Rabbénou Moché ben Maïmone, connu sous l'acrostiche de son nom, RaMbaM, fut, à une époque de sa vie, l'objet d'une grave suspicion. Parmi les livres remarquables qu'il avait écrits, il y en eut qui furent considérés comme dangereux pour les étudiants dont le jugement n'avait pas encore suffisamment mûri.
Les ouvrages talmudiques du Rambam étaient reconnus par l'ensemble des rabbins et des érudits de son temps et des époques ultérieures comme véritablement marquants, et même comme l'œuvre d'un géant de l'érudition religieuse. Mais le Rambam fut aussi un grand médecin, un homme de science et un penseur éminent ; et il écrivit un ouvrage intitulé le « Guide des Égarés » dont il espérait qu'il serait accueilli avec une faveur égale à celle de ses autres œuvres.

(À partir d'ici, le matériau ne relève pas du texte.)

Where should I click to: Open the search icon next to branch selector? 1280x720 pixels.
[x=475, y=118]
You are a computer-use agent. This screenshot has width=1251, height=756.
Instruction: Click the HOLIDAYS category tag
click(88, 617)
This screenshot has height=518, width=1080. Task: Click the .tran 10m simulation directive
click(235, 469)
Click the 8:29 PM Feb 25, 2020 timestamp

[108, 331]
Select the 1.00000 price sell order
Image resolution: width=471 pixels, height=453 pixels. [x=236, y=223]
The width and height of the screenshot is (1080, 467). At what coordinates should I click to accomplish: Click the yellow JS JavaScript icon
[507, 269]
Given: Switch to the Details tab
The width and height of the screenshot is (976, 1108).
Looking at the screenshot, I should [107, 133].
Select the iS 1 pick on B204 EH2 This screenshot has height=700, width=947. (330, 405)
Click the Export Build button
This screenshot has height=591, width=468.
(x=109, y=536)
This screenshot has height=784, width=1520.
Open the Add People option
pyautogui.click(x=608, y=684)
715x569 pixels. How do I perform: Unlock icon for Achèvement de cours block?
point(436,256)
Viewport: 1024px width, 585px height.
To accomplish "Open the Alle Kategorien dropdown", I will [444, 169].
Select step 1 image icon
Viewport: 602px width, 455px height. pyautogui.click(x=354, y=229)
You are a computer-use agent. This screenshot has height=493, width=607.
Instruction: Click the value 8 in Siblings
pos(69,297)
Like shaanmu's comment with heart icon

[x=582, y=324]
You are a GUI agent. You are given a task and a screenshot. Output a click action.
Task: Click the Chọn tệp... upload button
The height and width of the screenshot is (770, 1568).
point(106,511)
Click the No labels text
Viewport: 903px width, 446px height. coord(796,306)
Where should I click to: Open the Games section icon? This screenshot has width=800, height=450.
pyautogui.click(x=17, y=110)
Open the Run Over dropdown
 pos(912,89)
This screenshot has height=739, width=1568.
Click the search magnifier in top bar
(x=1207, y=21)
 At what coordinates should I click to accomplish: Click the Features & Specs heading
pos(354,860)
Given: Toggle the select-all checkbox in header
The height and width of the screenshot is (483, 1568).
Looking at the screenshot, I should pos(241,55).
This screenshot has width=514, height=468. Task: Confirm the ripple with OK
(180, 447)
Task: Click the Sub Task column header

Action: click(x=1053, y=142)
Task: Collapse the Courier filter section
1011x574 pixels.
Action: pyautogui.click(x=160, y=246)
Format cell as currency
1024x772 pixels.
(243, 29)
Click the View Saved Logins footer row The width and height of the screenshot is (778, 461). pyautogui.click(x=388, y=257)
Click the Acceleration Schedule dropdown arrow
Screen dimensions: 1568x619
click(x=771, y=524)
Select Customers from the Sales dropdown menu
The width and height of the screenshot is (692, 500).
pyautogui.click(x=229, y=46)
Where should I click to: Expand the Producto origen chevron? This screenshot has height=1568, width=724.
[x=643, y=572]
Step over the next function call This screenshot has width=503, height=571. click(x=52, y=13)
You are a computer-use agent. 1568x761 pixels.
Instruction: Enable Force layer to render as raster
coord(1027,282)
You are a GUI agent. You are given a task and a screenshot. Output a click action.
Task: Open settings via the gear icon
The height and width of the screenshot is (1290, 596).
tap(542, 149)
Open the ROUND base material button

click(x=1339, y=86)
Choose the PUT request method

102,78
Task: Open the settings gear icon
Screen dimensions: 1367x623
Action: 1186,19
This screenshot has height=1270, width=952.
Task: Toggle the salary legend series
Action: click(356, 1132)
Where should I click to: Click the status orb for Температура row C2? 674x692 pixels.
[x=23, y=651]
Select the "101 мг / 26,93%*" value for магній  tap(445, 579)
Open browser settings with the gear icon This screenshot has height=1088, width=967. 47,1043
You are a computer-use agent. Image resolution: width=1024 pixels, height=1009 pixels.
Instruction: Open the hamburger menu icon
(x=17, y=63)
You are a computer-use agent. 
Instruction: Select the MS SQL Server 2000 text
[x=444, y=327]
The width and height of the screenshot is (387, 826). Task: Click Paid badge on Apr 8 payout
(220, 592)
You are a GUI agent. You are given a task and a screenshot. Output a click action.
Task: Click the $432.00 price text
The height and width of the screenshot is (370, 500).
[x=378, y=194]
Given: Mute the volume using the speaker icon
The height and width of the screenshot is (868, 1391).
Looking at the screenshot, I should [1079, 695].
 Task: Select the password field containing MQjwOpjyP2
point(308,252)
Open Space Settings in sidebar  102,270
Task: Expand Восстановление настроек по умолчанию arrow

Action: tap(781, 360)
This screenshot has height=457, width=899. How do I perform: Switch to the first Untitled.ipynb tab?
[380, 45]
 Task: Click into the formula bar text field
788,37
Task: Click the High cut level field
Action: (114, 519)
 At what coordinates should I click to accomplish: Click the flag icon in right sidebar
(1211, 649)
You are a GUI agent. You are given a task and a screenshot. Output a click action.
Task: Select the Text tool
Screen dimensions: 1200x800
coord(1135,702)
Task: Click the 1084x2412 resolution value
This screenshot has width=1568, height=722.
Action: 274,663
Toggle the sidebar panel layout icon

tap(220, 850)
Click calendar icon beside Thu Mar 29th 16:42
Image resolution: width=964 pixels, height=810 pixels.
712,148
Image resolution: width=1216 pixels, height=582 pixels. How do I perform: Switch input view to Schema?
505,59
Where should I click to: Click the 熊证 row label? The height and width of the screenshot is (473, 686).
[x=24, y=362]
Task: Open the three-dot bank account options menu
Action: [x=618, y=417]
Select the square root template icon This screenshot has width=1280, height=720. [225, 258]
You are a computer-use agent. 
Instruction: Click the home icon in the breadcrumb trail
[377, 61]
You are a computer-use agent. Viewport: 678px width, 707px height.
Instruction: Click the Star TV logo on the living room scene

Ceux qui étaient « égarés », et dans l'esprit desquels régnait la confusion relativement aux vraies croyances de la foi juive, trouvèrent, en effet, dans ce livre, un guide pour le véritable mode de vie judaïque. Mais il y avait les autres. Quelques rabbins en conçurent des craintes : les étudiants, nullement « égarés », qui le liraient ne risquaient-ils pas de voir la confusion envahir leur esprit ? Certains en arrivèrent même à douter que l'auteur de Michneh Torah (l'œuvre de Halakhah de Maïmonide, appelé simplement « le Rambam ») et celui du Moreh Nevoukhim (le « Guide des Égarés ») fussent une seule et même personne.
Aussi les rabbins d'Allemagne décidèrent-ils d'envoyer un de leurs collègues à Cordoue (où le Rambam était né et résidait alors), afin de prendre une mesure plus exacte du grand homme.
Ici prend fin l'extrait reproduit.